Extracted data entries
"""

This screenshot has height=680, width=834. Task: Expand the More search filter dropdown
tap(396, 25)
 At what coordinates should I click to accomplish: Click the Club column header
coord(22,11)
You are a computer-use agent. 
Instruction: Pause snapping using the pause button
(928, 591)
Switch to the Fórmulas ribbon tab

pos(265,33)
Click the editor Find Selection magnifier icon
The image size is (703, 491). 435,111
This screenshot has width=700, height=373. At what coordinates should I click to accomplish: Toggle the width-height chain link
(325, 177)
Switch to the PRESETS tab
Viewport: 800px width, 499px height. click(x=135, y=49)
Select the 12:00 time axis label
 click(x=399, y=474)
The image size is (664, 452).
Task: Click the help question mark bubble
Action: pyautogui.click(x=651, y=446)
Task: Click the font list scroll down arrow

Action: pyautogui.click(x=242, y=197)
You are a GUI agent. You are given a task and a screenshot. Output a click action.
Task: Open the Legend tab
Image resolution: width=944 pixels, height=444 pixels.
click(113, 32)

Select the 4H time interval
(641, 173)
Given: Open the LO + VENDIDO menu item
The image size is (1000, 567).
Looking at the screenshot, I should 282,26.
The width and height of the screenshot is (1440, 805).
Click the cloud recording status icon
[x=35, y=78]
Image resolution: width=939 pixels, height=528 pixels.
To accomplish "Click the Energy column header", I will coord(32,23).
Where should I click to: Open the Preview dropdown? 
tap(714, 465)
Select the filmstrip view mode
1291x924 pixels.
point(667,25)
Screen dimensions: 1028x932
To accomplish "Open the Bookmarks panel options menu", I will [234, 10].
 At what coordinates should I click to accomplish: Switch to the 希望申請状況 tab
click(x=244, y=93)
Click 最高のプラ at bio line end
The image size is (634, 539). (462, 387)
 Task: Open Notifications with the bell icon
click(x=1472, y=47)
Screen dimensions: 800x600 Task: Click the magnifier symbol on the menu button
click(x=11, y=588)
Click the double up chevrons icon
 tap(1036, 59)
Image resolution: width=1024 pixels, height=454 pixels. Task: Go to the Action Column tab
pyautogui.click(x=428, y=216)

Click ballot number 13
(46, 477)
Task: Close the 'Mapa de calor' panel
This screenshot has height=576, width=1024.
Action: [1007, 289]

"""

WHAT YOU HAVE TO DO = Switch "column header" to "column heading" everywhere it appears in the material above, and give all the material again with everything else unchanged.

ANSWER TO THE TASK =
This screenshot has height=680, width=834. Task: Expand the More search filter dropdown
tap(396, 25)
 At what coordinates should I click to accomplish: Click the Club column heading
coord(22,11)
You are a computer-use agent. 
Instruction: Pause snapping using the pause button
(928, 591)
Switch to the Fórmulas ribbon tab

pos(265,33)
Click the editor Find Selection magnifier icon
The image size is (703, 491). 435,111
This screenshot has width=700, height=373. At what coordinates should I click to accomplish: Toggle the width-height chain link
(325, 177)
Switch to the PRESETS tab
Viewport: 800px width, 499px height. click(x=135, y=49)
Select the 12:00 time axis label
 click(x=399, y=474)
The image size is (664, 452).
Task: Click the help question mark bubble
Action: pyautogui.click(x=651, y=446)
Task: Click the font list scroll down arrow

Action: pyautogui.click(x=242, y=197)
You are a GUI agent. You are given a task and a screenshot. Output a click action.
Task: Open the Legend tab
Image resolution: width=944 pixels, height=444 pixels.
click(113, 32)

Select the 4H time interval
(641, 173)
Given: Open the LO + VENDIDO menu item
The image size is (1000, 567).
Looking at the screenshot, I should 282,26.
The width and height of the screenshot is (1440, 805).
Click the cloud recording status icon
[x=35, y=78]
Image resolution: width=939 pixels, height=528 pixels.
To accomplish "Click the Energy column heading", I will coord(32,23).
Where should I click to: Open the Preview dropdown? 
tap(714, 465)
Select the filmstrip view mode
1291x924 pixels.
point(667,25)
Screen dimensions: 1028x932
To accomplish "Open the Bookmarks panel options menu", I will [234, 10].
 At what coordinates should I click to accomplish: Switch to the 希望申請状況 tab
click(x=244, y=93)
Click 最高のプラ at bio line end
The image size is (634, 539). (462, 387)
 Task: Open Notifications with the bell icon
click(x=1472, y=47)
Screen dimensions: 800x600 Task: Click the magnifier symbol on the menu button
click(x=11, y=588)
Click the double up chevrons icon
 tap(1036, 59)
Image resolution: width=1024 pixels, height=454 pixels. Task: Go to the Action Column tab
pyautogui.click(x=428, y=216)

Click ballot number 13
(46, 477)
Task: Close the 'Mapa de calor' panel
This screenshot has height=576, width=1024.
Action: [1007, 289]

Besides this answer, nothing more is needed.